Le gouvernement tunisien a eu recours à des « mesures exceptionnelles » en raison de l’état critique des finances.

Les finances publiques en Tunisie sont au plus bas. Le gouvernement a du avoir recours à des « mesures exceptionnelles » pour couvrir les salaires du mois d’avril. « Aujourd’hui, les finances publiques passent par une situation difficile, pour ne pas dire critique, surtout au niveau des liquidités », a déclaré jeudi le porte-parole du gouvernement, Nidhal Ouerfelli, qui est également ministre auprès du chef du gouvernement en charge du Suivi des Affaires économiques, cité par des radios locales.

Une régression dans le déficit commercial de la Tunisie a été observée durant le premier trimestre 2014. Selon les chiffres officiels, les importations ont augmenté de 7,9% par rapport à la même période l’an dernier, alors que les exportations ont baissé de 1,8%.

L’Etat est à la recherche de 600 millions de dinars, soit plus de 270 millions d’euros, d’ici fin juillet pour couvrir ses dépenses, en compensation des prêts de 2,4 milliards de dinars (plus d’un milliard d’euros) déjà octroyés. Un pré-accord avait été trouvé entre le FMI et la Tunisie, fin mars, qui doit permettre le déblocage d’une nouvelle tranche d’aide de 225 millions de dollars pour accompagner la transition politique du pays.
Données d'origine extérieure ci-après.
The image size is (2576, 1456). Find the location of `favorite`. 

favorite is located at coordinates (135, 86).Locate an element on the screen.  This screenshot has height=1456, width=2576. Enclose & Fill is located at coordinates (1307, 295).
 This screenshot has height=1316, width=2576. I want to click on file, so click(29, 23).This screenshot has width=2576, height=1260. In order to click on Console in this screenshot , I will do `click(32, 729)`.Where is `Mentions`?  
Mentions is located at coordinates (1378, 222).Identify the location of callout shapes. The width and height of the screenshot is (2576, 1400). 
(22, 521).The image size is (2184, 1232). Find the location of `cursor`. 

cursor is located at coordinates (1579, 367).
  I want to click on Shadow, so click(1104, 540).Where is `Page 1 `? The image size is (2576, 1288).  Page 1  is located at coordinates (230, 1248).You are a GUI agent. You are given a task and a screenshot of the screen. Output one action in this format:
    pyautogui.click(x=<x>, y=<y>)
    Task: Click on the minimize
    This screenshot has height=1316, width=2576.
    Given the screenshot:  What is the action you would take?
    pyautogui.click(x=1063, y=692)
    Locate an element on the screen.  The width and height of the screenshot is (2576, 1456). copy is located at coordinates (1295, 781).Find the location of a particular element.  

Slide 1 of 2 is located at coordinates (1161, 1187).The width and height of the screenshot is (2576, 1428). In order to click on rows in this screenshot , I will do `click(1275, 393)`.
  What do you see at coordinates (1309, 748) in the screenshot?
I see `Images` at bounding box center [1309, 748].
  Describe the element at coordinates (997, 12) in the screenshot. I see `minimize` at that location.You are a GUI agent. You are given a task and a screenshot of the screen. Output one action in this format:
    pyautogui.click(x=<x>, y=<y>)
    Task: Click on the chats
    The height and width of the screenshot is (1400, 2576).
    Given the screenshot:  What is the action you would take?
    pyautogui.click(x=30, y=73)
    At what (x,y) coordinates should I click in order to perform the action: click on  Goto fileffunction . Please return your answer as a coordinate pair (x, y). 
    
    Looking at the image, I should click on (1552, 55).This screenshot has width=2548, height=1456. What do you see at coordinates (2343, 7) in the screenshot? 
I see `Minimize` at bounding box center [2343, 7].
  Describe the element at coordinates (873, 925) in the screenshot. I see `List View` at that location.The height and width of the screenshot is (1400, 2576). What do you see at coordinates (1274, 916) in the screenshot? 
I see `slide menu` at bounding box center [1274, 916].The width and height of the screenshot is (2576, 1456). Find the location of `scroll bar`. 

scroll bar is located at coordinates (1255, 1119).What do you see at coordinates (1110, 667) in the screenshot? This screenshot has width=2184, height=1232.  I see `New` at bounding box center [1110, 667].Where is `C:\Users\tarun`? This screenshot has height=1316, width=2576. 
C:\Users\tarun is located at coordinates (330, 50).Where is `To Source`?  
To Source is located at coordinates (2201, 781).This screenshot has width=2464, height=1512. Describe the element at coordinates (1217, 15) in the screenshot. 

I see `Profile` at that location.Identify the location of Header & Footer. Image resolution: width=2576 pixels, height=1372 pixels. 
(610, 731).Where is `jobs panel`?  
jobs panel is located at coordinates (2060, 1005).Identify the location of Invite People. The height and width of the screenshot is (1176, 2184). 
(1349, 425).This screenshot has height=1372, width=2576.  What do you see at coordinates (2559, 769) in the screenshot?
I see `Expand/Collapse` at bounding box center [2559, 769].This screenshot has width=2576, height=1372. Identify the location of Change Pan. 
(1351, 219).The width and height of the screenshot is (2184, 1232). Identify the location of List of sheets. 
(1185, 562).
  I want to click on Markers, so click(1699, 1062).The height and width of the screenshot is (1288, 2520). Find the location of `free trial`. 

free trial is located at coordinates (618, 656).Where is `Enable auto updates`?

Le montant de la somme doit encore être approuvé par les Etats membres du FMI. Un précédent versement avait été effectué fin janvier d’un montant de 506 millions de dollars. Ces aides s’inscrivent dans le cadre du plan d’aide de 1,7 milliard de dollars accordé en juin 2013 par le FMI.

Légère hausse du tourisme

Les autorités tunisiennes comptent notamment sur le tourisme pour relancer l’économie. Après une chute vertigineuse, ce secteur-clé à connu une légère hausse au premier trimestre 2014 par rapport à la même période en 2013, une année marquée par une profonde crise politique. Le nombre de touristes est ainsi passé à 988 767, soit une augmentation de 7,1%, d’après les statistiques du ministère du Tourisme. Ce chiffre reste toutefois inférieur au 10% de l’année 2010, période de référence pour le secteur.

Le Fonds monétaire international (FMI) a toutefois jugé mardi que la croissance économique en Tunisie devrait se raffermir, « stimulée par un retour de la confiance après l’adoption d’une nouvelle Constitution, la baisse des tensions sécuritaires et l’introduction de réformes pré-électorales ».